La 79ª edición del Festival de Cannes ha comenzado con fuerza, destacándose entre los estrenos la película ‘Ceniza en la boca’, dirigida por el aclamado actor y director mexicano Diego Luna. La cinta, una adaptación de la novela homónima de Brenda Navarro, ha conquistado la alfombra roja, donde Luna, conocido por su destacada carrera en producciones como ‘Y tu mamá también’ y ‘Narcos: México’, se presenta nuevamente como realizador. En este drama, que se proyecta fuera de competición en las «sesiones especiales», el director explora temas de identidad, inmigración y la complejidad de las relaciones familiares, aportando un fuerte mensaje contemporáneo a la narrativa del cine.
La historia de ‘Ceniza en la boca’ se desarrolla entre México y España, centrándose en Lucila, una joven que enfrenta retos diarios en su vida como inmigrante en Barcelona. Con múltiples trabajos y la responsabilidad de cuidar a su hermano menor, Lucila representa a muchos que luchan por encontrar su lugar en un nuevo entorno. La trama se complica cuando las tensiones financieras y personales se acumulan, llevando a la protagonista a una decisión crucial: regresar a su tierra natal y confrontar las realidades de su vida. Este viaje no solo se convierte en una búsqueda de estabilidad, sino también de auto-descubrimiento.
A medida que la película avanza, se hace evidente que la narrativa aborda la fragilidad de las relaciones y el impacto del trauma familiar. La huida de la madre de Lucila, dejando atrás a sus hijos en busca de un futuro mejor, crea un trasfondo emocional que la protagonista debe navegar.
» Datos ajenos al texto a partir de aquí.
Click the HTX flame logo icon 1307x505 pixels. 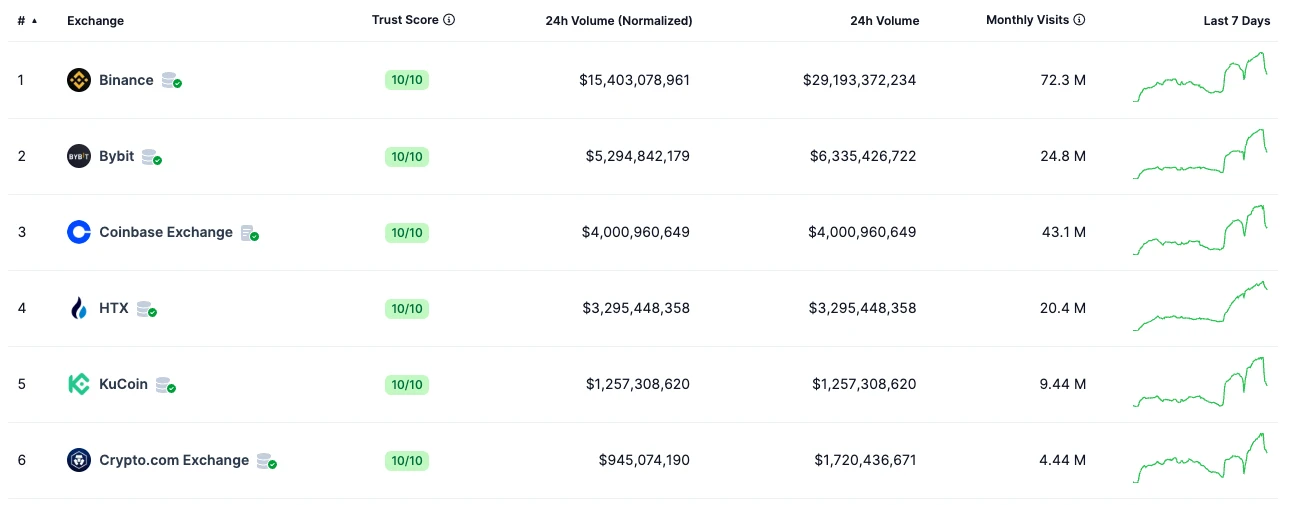pyautogui.click(x=79, y=308)
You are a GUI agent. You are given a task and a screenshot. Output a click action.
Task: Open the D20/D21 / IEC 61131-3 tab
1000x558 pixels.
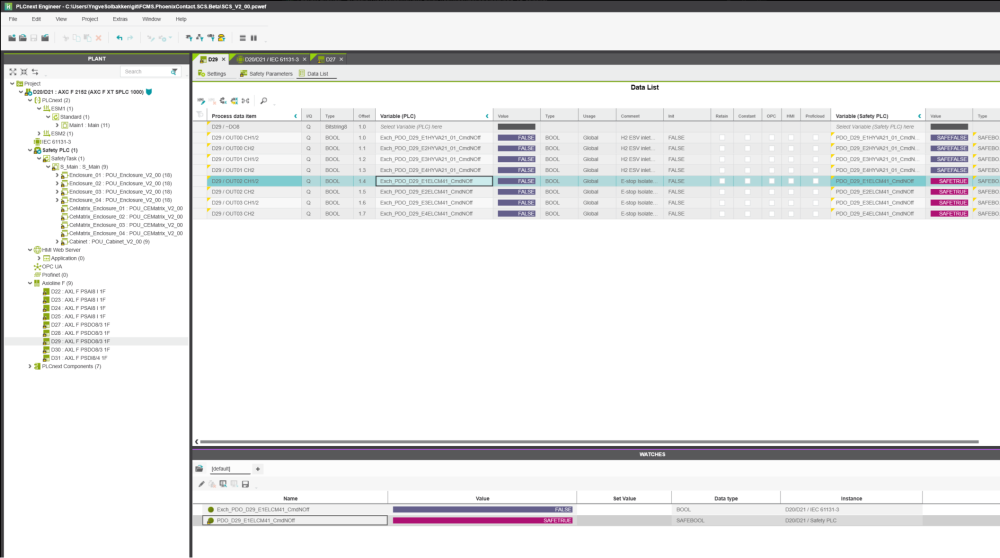click(271, 60)
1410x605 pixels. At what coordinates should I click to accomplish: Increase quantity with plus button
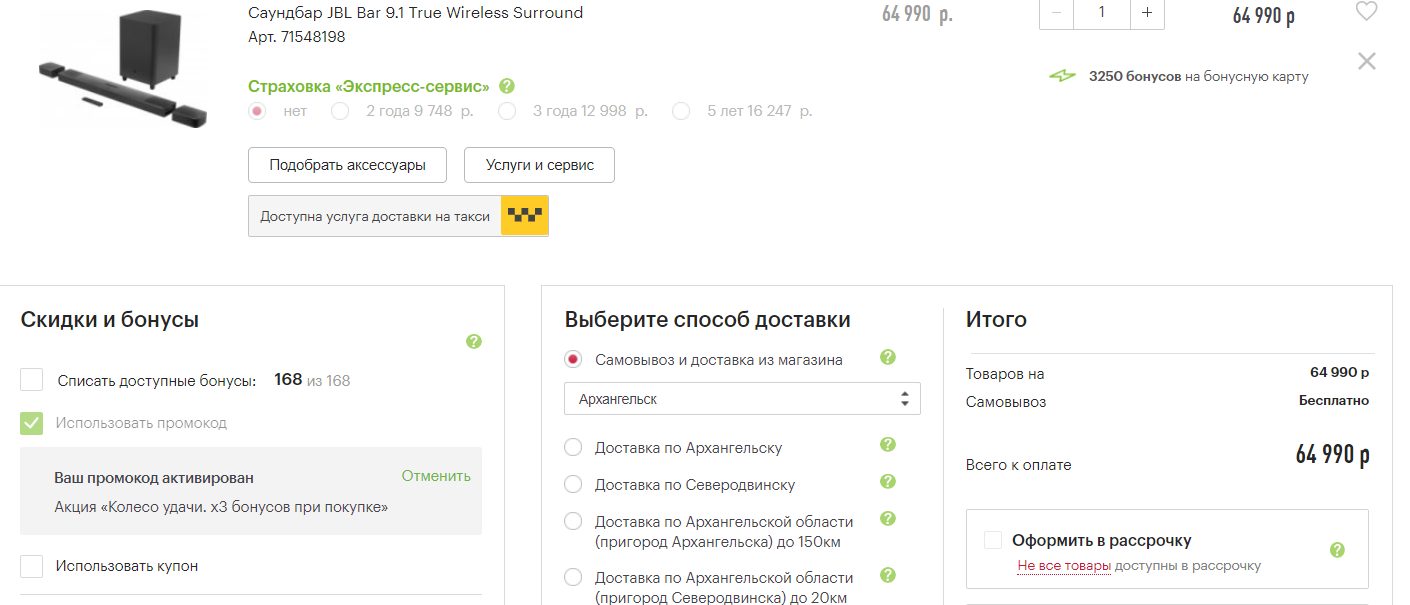click(1146, 13)
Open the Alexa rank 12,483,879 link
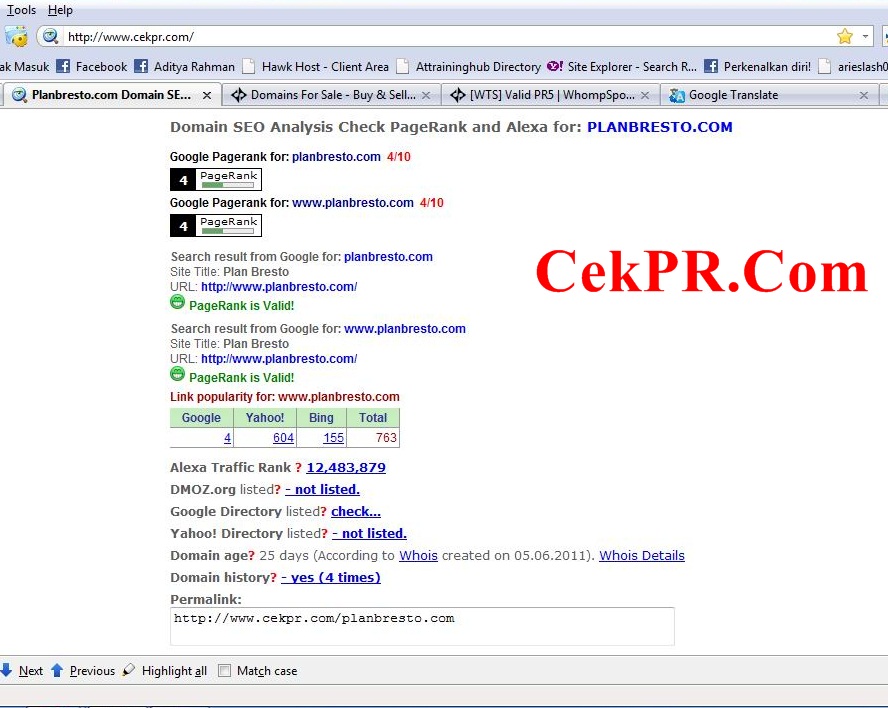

Las elecciones de Luna como director se reflejan en la forma en que se desarrolla esta tensión, aunque algunos críticos han señalado que su tratamiento de la historia carece de profundidad en ciertos momentos. Sin embargo, el casting, y especialmente el trabajo de Anna Díaz, quien interpreta a Lucila, han recibido elogios, destacando la autenticidad y la conexión que establece con el público.
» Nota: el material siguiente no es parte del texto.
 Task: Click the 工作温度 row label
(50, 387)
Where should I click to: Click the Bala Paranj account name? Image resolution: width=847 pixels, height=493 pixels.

Díaz brilla en su papel, aportando una humanidad que resuena con quienes han atravesado experiencias similares. Su actuación logra que la audiencia se involucre en su odisea, a pesar de los desafíos narrativos que enfrenta la película. La capacidad de la actriz para transmitir las luchas internas de su personaje ayuda a elevar el filme, aunque algunos espectadores puedan encontrar fallas en la dirección general. La decisión de Diego Luna de adaptar esta historia en particular puede generar debate, dado su estatus como figura internacional y las expectativas que conlleva.
A pesar de las críticas que pueda recibir, Luna parece estar motivado por la necesidad de abordar temas sociales como la migración, un asunto de gran relevancia en el contexto actual. Al afirmar que «nunca ha sido más pertinente hablar de migración», el director subraya la urgencia de estas historias en el cine contemporáneo. Esto plantea una pregunta sobre la responsabilidad de los cineastas en contar historias que no solo resuenen a nivel personal, sino que también aborden problemas globales. La participación de ‘Ceniza en la boca’ en el prestigioso Festival de Cannes seguramente ayudará a que estas conversaciones se expandan en el ámbito internacional.